Though the EGoM is yet to take a decision on whether to lower the reserve price for important circles like Delhi and Mumbai (which account for 40% of the all-India reserve price) where no bids were received in the just-concluded telecom auction, several brokerages are already assuming this is a done deal and are re-rating telecom stocks that were down in the dumps just some weeks ago. The fact that several other parameters are looking better in the September quarter also suggests some pricing power may be coming back. As our front page story today points out, Bank of America Merrill Lynch has upgraded Bharti Airtel and Idea to a ‘buy’ from ‘neutral’, Kotak has raised its target price for Bharti from Rs 300 per share to Rs 325, from Rs 90 to Rs 101 for Idea, and from Rs 43 to Rs 50 for RCom. How important the EGoM’s decision will be is best seen from the impact on the Rs 30,000 crore that industry has to pay for the ‘extra’ spectrum it currently holds. In the case of Bharti Airtel, for instance, Kotak estimates the per share negative impact is R22, so a one-third cut, say, in the all-India reserve price, will give the Bharti Airtel share an upside of R7. A similar cut in the base price of the 900 MHz spectrum that is up for refarming will give an even bigger kick to telco share prices.

While subscriber churn continues to be very high—for every 10 subscribers telcos acquire, only 1 stays back—September data for telcos shows there has been a slowing in subscriber acquisition costs, largely through a cut in dealer commissions. In the case of Bharti Airtel, customer acquisition costs are down 100 bps as a share of revenues in September and this was 300 bps in the case of Idea. That is why, despite top line wireless revenues having fallen by 2-4% on a sequential basis for listed telcos like Bharti, Vodafone, Idea and RCom, ebitda margins have stabilised for Bharti and RCom, have risen marginally for Idea, and hugely for Vodafone (Vodafone data is available on a half-year basis), though that is largely due to the fall in its capex, from R2,430 crore in April-September 2011 to R1,700 crore in April-September 2012.

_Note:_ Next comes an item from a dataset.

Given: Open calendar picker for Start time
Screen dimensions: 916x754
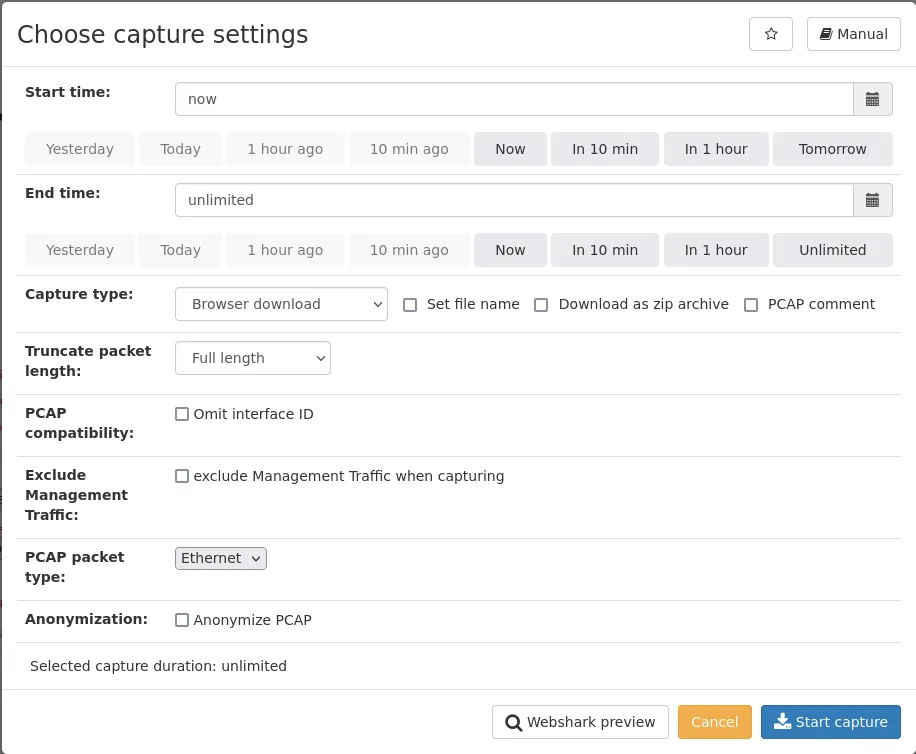Looking at the screenshot, I should click(872, 99).
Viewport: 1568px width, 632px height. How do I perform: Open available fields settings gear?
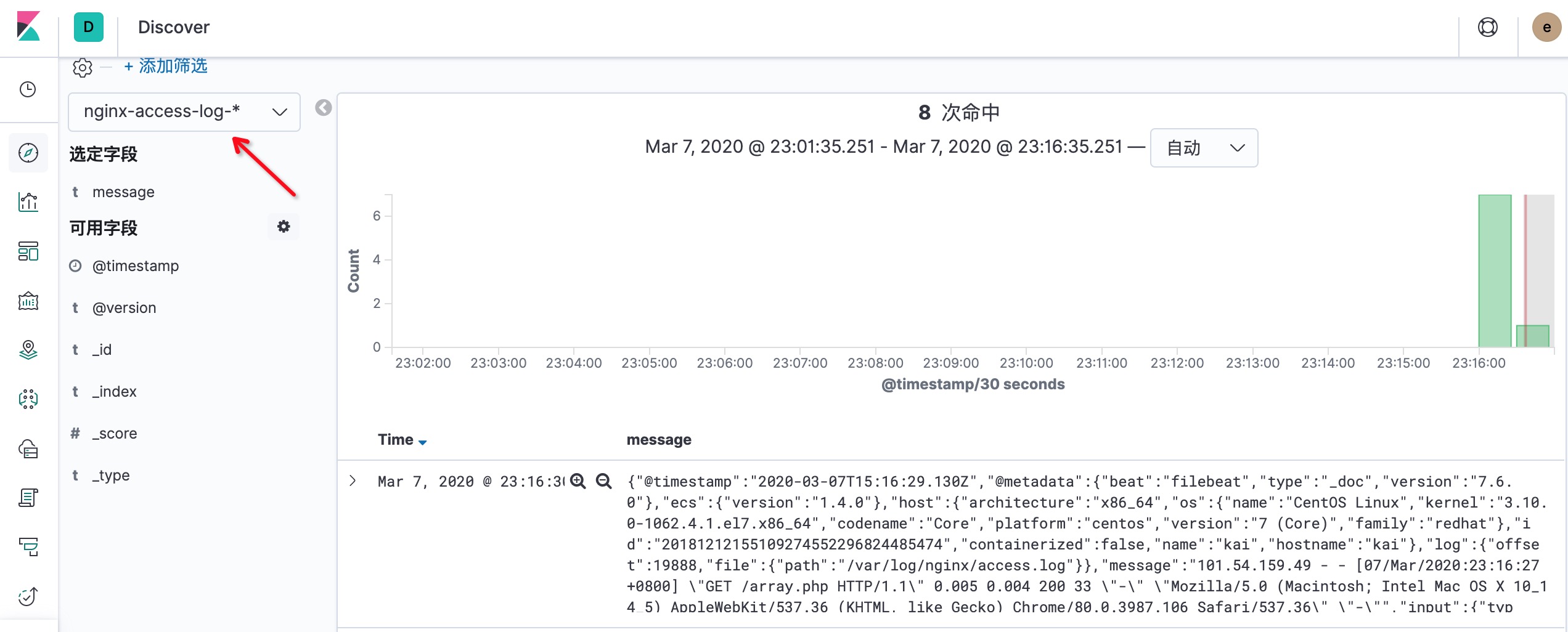coord(284,227)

The evidence on the discounting of tariffs slowing is largely anecdotal, but the auctions suggest telcos are now behaving a bit more rationally, which is why firms like RCom decided to stay away from the auctions and even those who looked like they were going to bid for more circles eventually bid for less. Norway’s Telenor, which played havoc with industry fortunes with its per-second billing, was operating in 13 circles before its licence was cancelled and has now bid for just 6 telecom circles (and this time around, Telenor is not going to be in Mumbai). Which is why revenues per minute have stabilised for Bharti and Idea, and have risen a bit for Vodafone and RCom. And while voice revenues continue to fall, data revenues have grown—from 3.1% of revenues in September 2011 to 5.1% in September 2012 for Bharti. For telecom investors, the next few weeks in which the government will decide on reserve prices are going to be critical.